A FÉ - Quando se mata em nome do Deus que disse: Não matarás, quando se persegue em nome
daquele que quer que se perdoe os inimigos, quando se propaga trevas em nome daquele que não
quer que se oculte a luz, será justo atribuir o crime à própria lei que o condena? Dize, se quereis ser
justa, que, apesar da religião, muito mal foi feito na terra. Mas, também, quantas virtudes ela fez
nascer, quantos devotamentos e sacrifícios ignorados? Contaste estes nobres corações de ambos os
sexos que renunciaram a todas as alegrias para se pôr ao serviço de todas as dores? Essas obras
devotadas ao trabalho e à oração que passaram fazendo o bem? Quem pois fundou asilos para os
órfãos e os idosos, hospícios para os doentes, retiros para o arrependimento? Essas instituições tão
gloriosas quanto modestas são obras reais de que os anais da Igreja estão cheios; as guerras de
religião e os suplícios dos sectários pertencem à política dos séculos bárbaros. Os sectários, aliás,
eram eles próprios assassinos. Esquecestes a fogueira de Miguel Servet e o massacre de nossos
padres renovado ainda em nome da humanidade e da razão pelos revolucionários inimigos da
inquisição e da Noite de São Bartolomeu? Os homens são sempre cruéis, quando esquecem a religião
que os abençoa e perdoa.

A CIÊNCIA - Ó fé, perdoa-me então se não posso acreditar, mas sei agora por que és crente.

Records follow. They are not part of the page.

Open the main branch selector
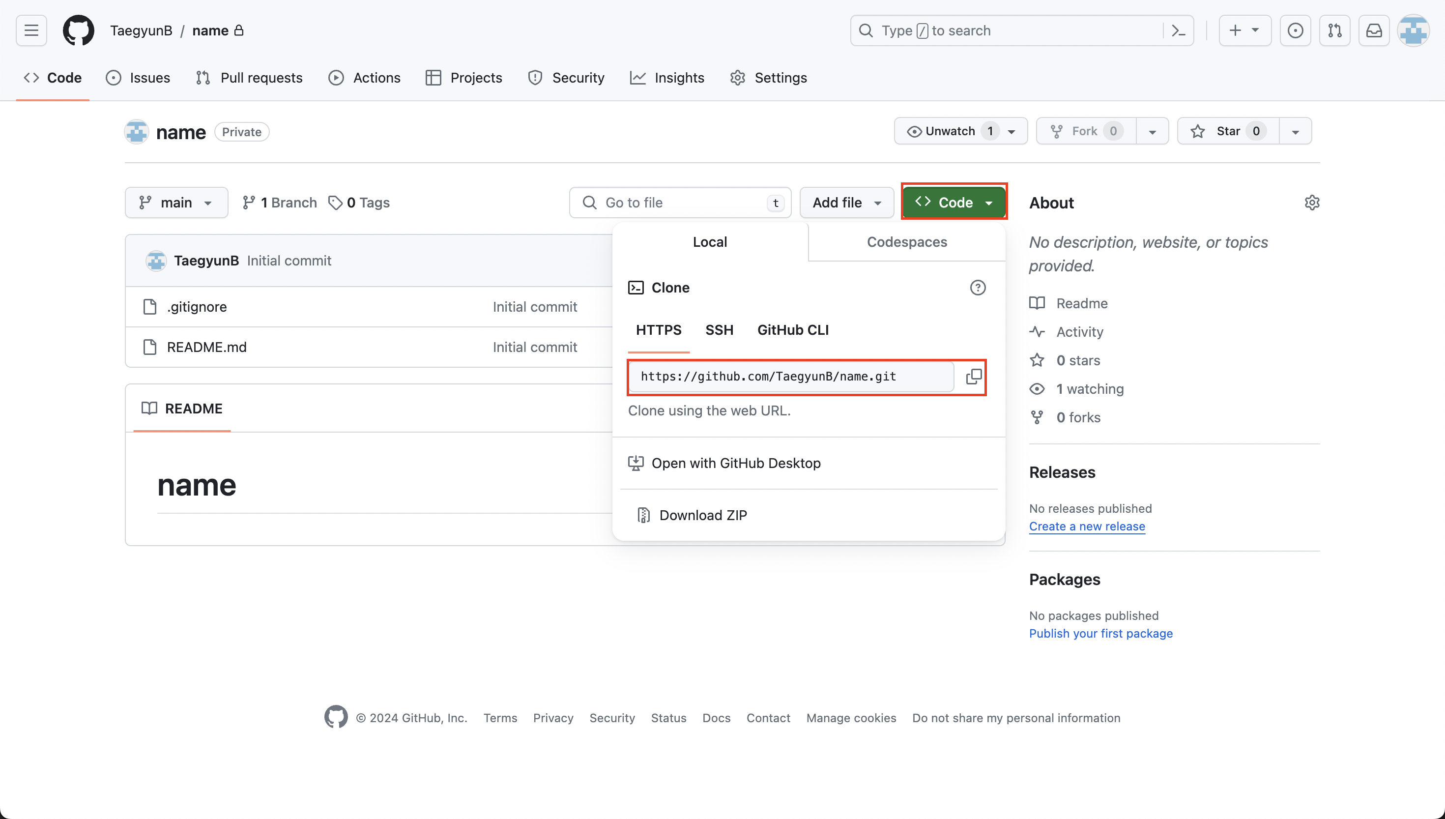Screen dimensions: 1445x819 coord(176,203)
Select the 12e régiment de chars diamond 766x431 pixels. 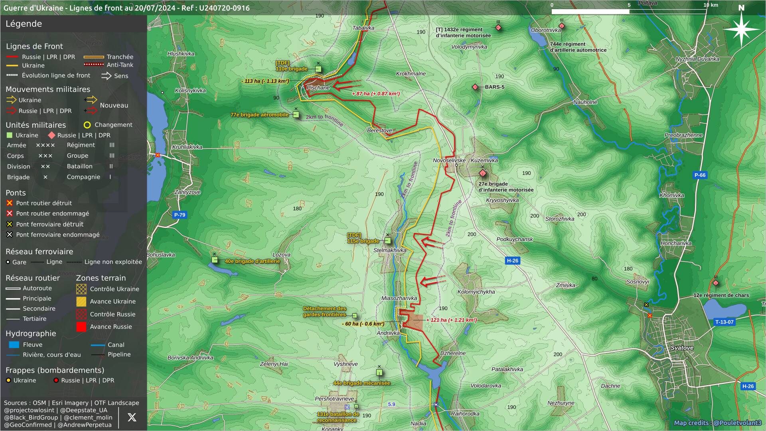point(716,283)

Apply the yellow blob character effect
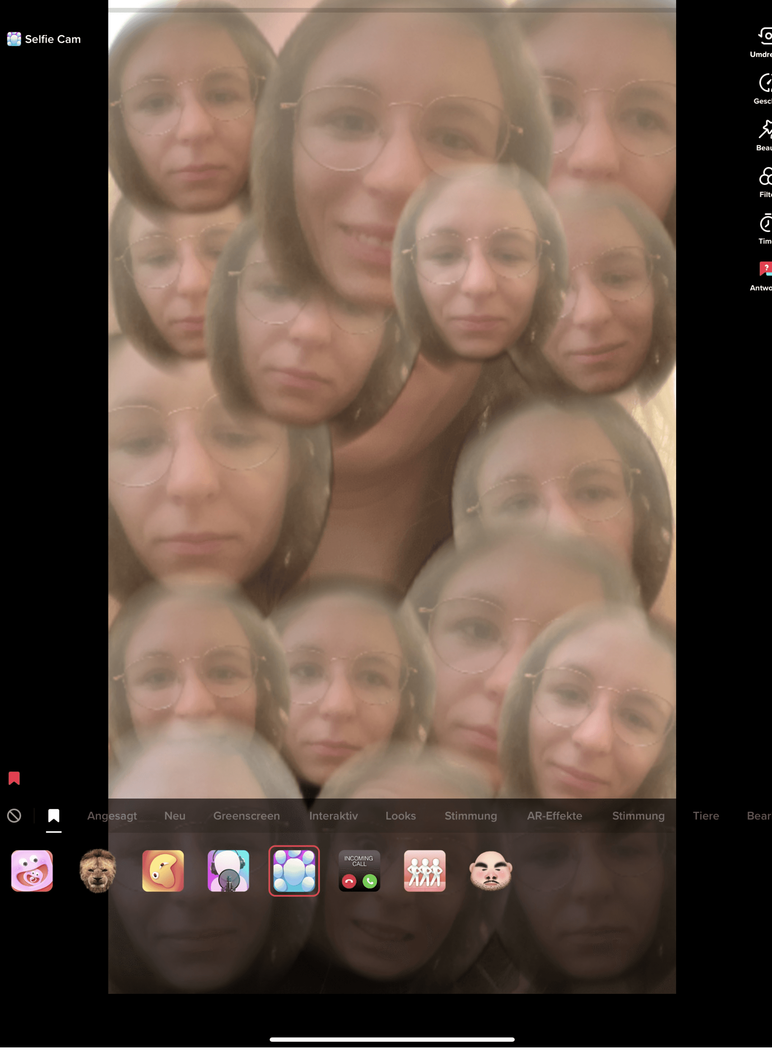(163, 871)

Respeito tuas esperanças e partilho de teus desejos. Mas é pesquisando que eu encontro e é preciso
que eu duvide para pesquisar.
A RAZÃO - Trabalha e procura, então, ó ciência, mas respeita os oráculos da fé. Quando tua dúvida
deixar uma lacuna no ensinamento universal, permite à fé preenchê-la. Andai distintas uma da outra,
mas apoiadas uma na outra, e nunca vos separeis.